Revers et gains juridiques liés à la Charte

La Cour suprême du Canada, en 1994
Photo: David Holt / CC La Cour suprême du Canada, en 1994

L’une des lois les plus importantes de l’histoire du Québec fut aussi l’une des plus contestées.

Tribunaux

Les articles 7, 8 et 11 de la loi adoptée en 1977 faisaient du français la langue de la législation et de la justice au Québec et forçaient la rédaction des projets de loi et la tenue des procès en français.

Sans surprise, cela fut immédiatement contesté en vertu de l’article 133 de la Loi constitutionnelle de 1867, qui dit que les lois de la législature de Québec « devront être imprimées et publiées dans ces deux langues ».

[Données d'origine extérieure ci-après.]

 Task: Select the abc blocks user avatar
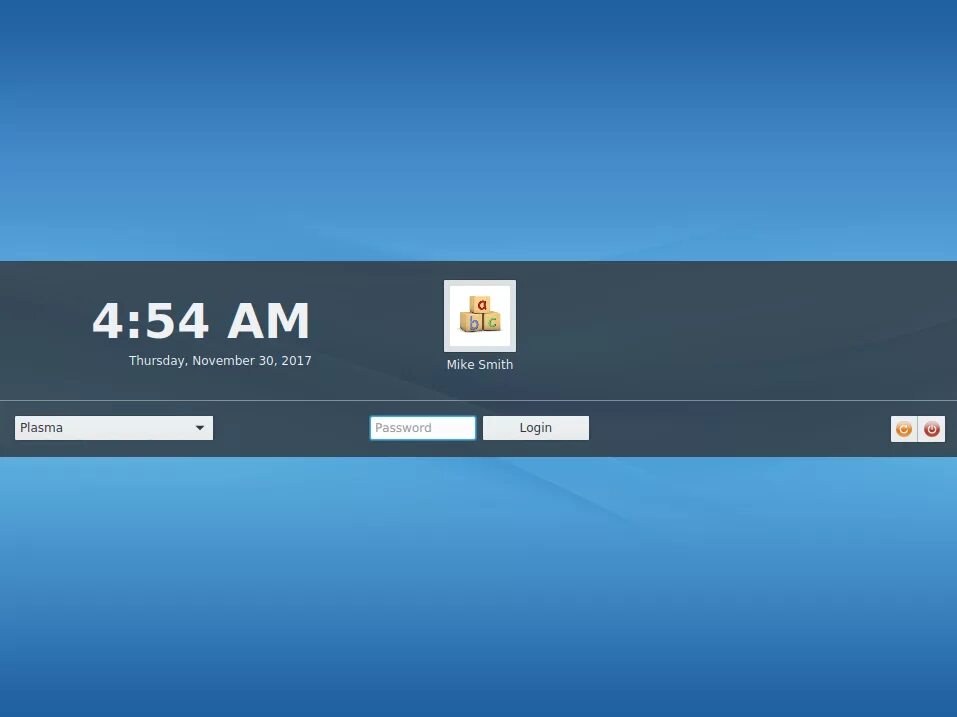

La Cour suprême invalide ces articles par l’arrêt Blaikie (1979 et 1981). La loi 86, adoptée en 1993 par le gouvernement Bourassa, établit maintenant clairement que les projets de loi sont imprimés, publiés, adoptés et sanctionnés en français et en anglais, et que n’importe qui peut employer le français ou l’anglais devant les tribunaux.

Éducation

 

1. Accès à l’école anglaise

Dans la version originale de la Charte, l’article 72 stipulait que l’enseignement se donne en français jusqu’au cégep, aussi bien dans le réseau public que dans les établissements privés subventionnés. L’article 73 réservait pour sa part l’enseignement en anglais aux enfants dont le père ou la mère a reçu au Québec l’enseignement primaire en anglais (la clause Québec).

Jusqu’à l’adoption de la Charte canadienne des droits et libertés, le Québec détenait une compétence exclusive en matière d’enseignement. Les dispositions 77 et 78 n’ont donc pas pu être contestées avant 1982… et elles le furent immédiatement. En 1984, la Cour suprême jugea ainsi que la clause Québec était inconstitutionnelle.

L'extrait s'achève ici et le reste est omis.